Indian teachers 'kidnapped in war-torn Libya'
Jul 31, 2015-
Four Indian teachers have been kidnapped in Libya, India's foreign ministry has said.
The four were abducted at a checkpoint near the city of Sirte, where they were teaching at a university.
The Islamic State (IS) group has a strong presence in Sirte, hometown of former leader Muammar Gaddafi.
Libya has descended into chaos since Gaddafi's death in Sirte in October 2011, with various militias fighting for power.
The teachers, who hail from the southern Indian states of Karnataka and Andhra Pradesh, were working with the University of Sirte.
They were kidnapped on their way back to India on Wednesday.

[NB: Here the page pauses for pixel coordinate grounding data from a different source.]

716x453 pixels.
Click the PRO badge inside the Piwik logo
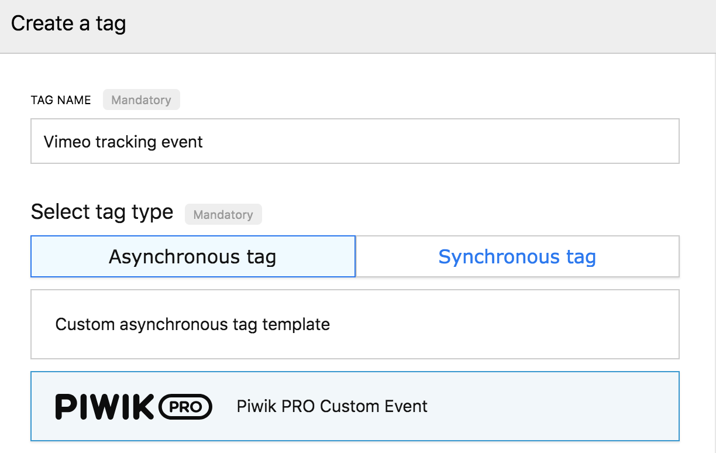click(x=185, y=407)
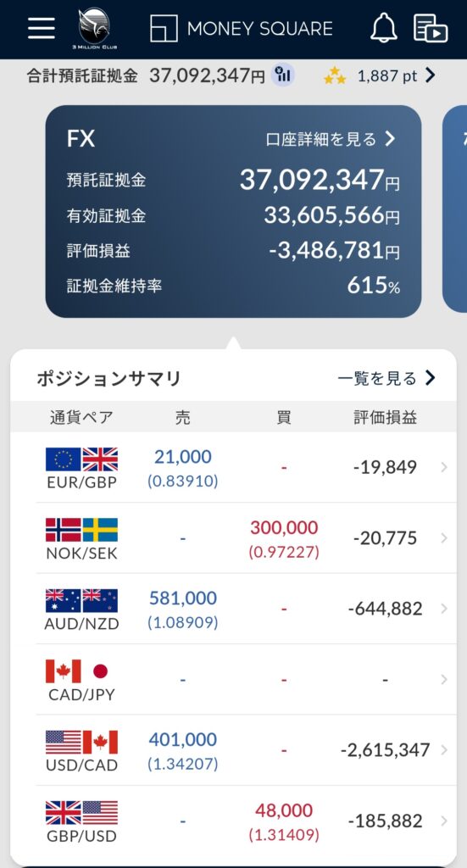This screenshot has width=467, height=868.
Task: Tap the EUR/GBP flag icons
Action: point(82,459)
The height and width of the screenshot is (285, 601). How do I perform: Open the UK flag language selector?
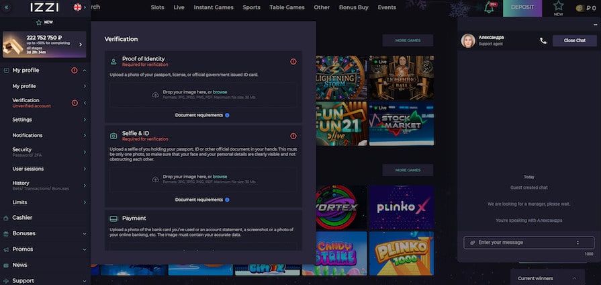(78, 7)
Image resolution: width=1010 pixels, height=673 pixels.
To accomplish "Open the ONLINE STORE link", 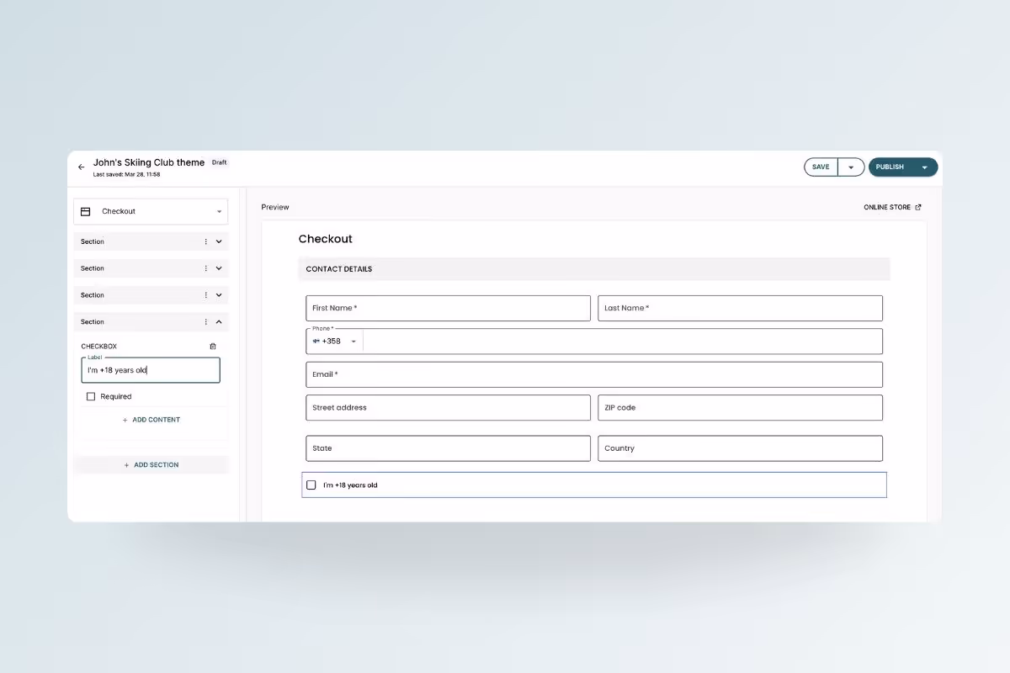I will click(885, 207).
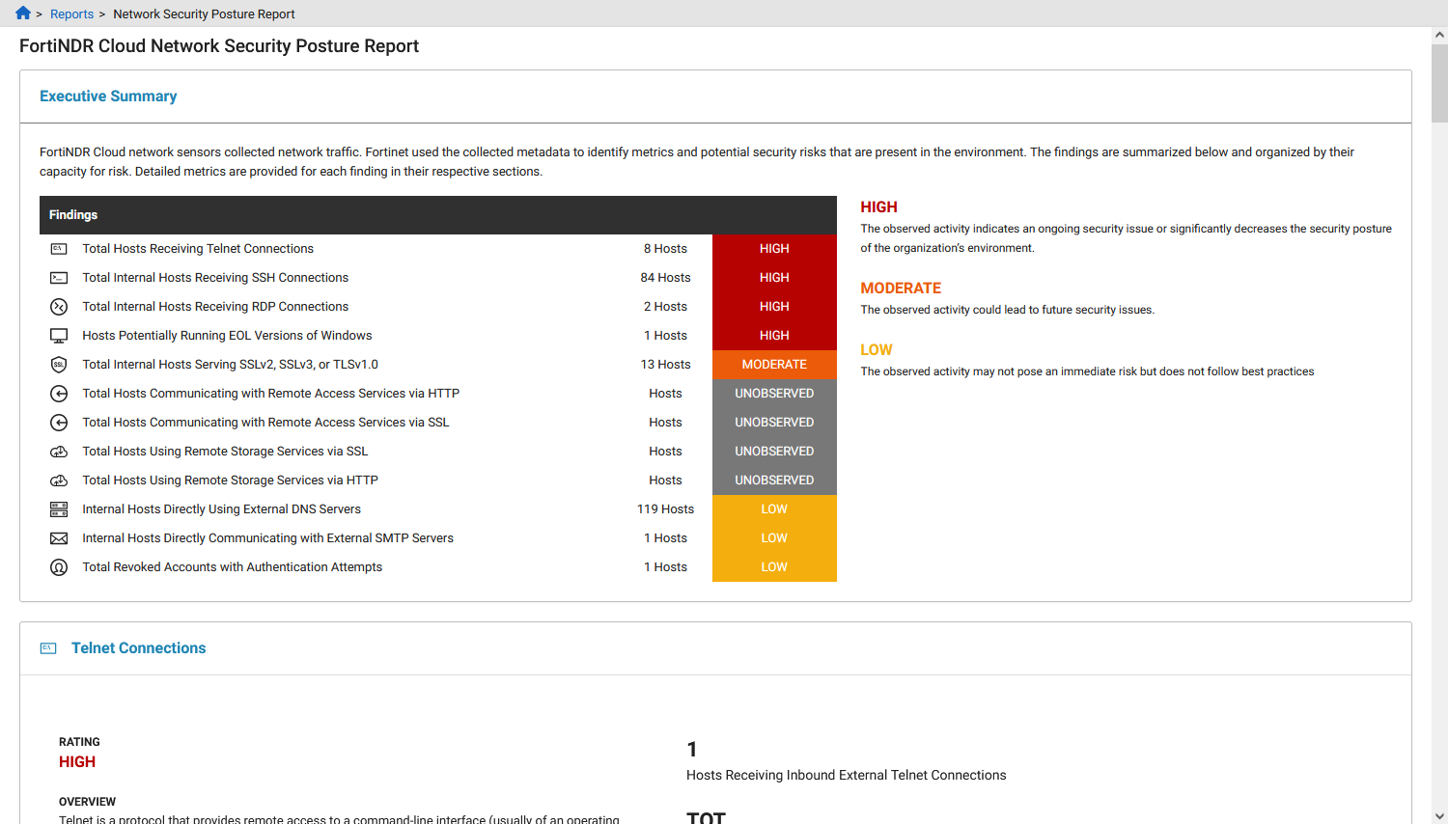Screen dimensions: 1448x824
Task: Select the Total Internal Hosts Receiving SSH Connections finding
Action: pos(215,277)
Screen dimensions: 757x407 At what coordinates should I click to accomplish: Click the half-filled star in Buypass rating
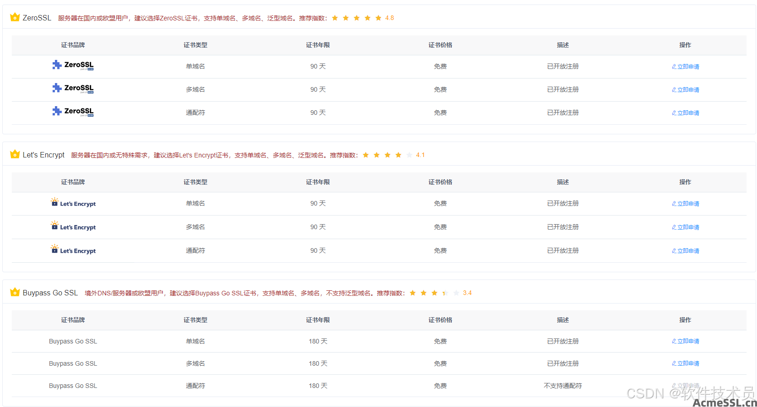pyautogui.click(x=445, y=293)
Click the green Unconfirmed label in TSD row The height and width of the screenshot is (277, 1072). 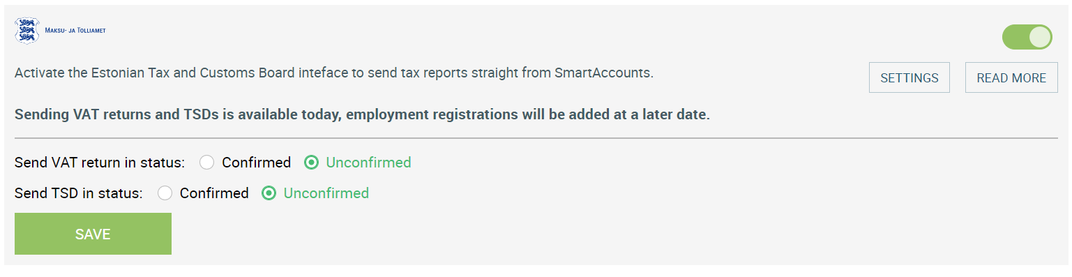click(x=326, y=193)
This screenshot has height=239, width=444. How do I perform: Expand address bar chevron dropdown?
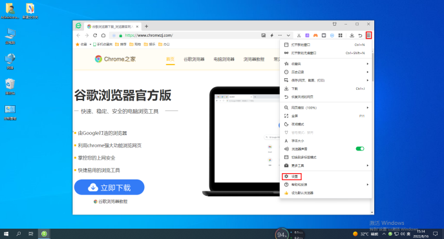click(x=288, y=36)
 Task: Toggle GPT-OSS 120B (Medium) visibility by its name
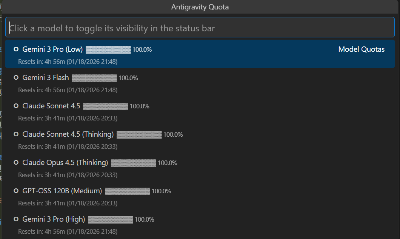pos(62,191)
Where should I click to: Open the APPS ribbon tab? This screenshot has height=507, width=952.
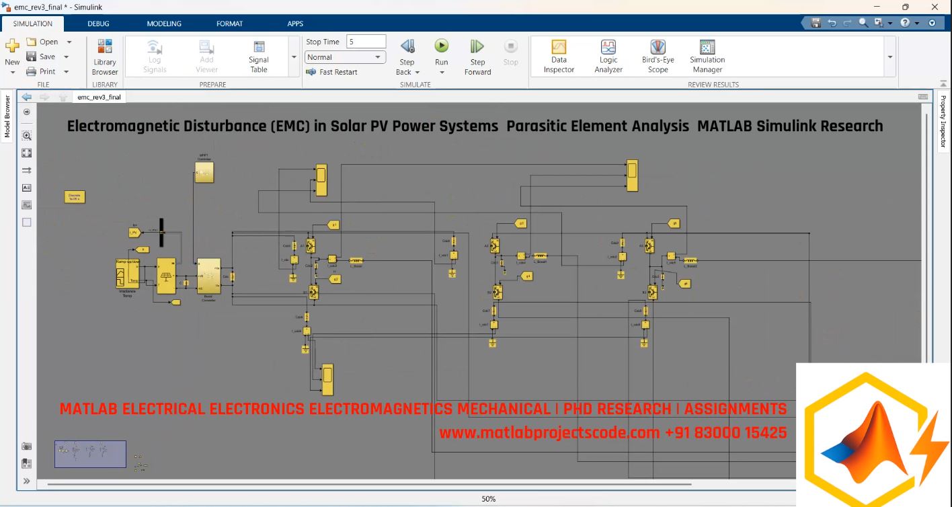pyautogui.click(x=295, y=24)
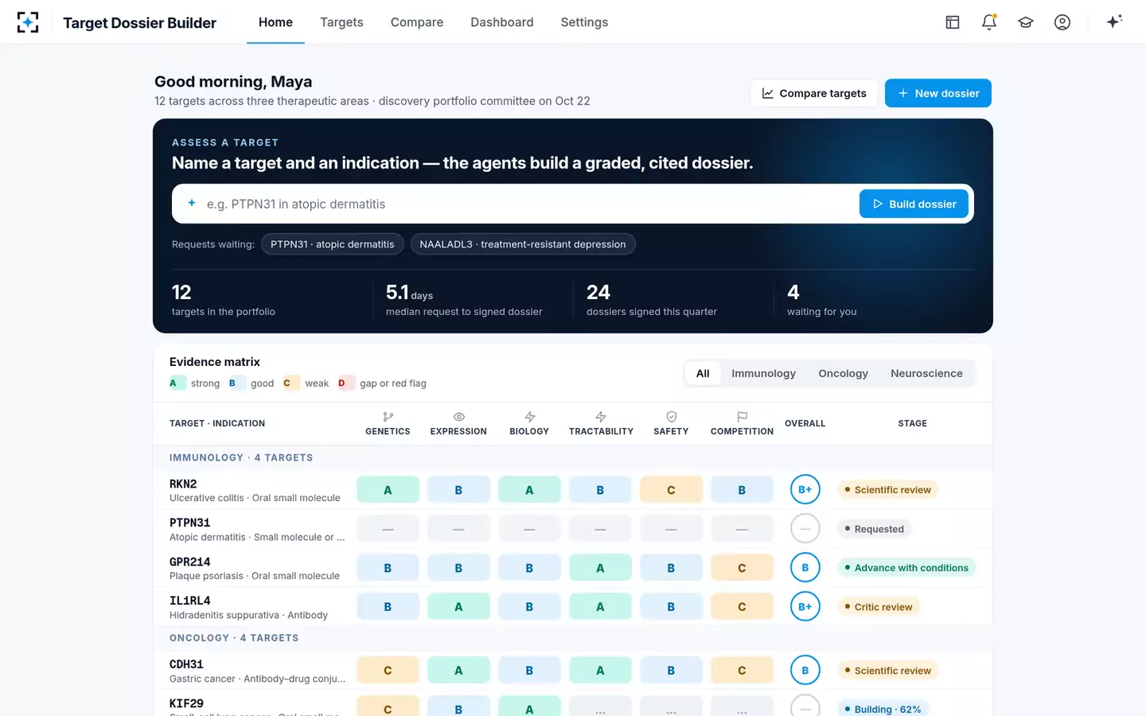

"They were returning to India via Tripoli and Tunis, when they were detained at a checkpoint approximately 50km (31 miles) from Sirte," an Indian foreign ministry spokesperson said.
It is still not clear who kidnapped the teachers, but the spokesperson said the Indians "have been brought back to the city of Sirte".
"We are in regular touch with the families concerned and all efforts are being made to ensure the well-being and early release of the four Indian nationals," India's foreign ministry said in a statement.
Most of Sirte, former leader Muammar Gaddafi's hometown, fell to IS in May.
Last July a group of 65 Indian nurses were trapped in fighting which engulfed parts of Libya.
The nurses, who had been working in various hospitals in the country, safely returned to India in August.
In June 2014, 40 Indians - all construction workers - were kidnapped in the violence-hit Iraqi city of Mosul. Their fate is still not known.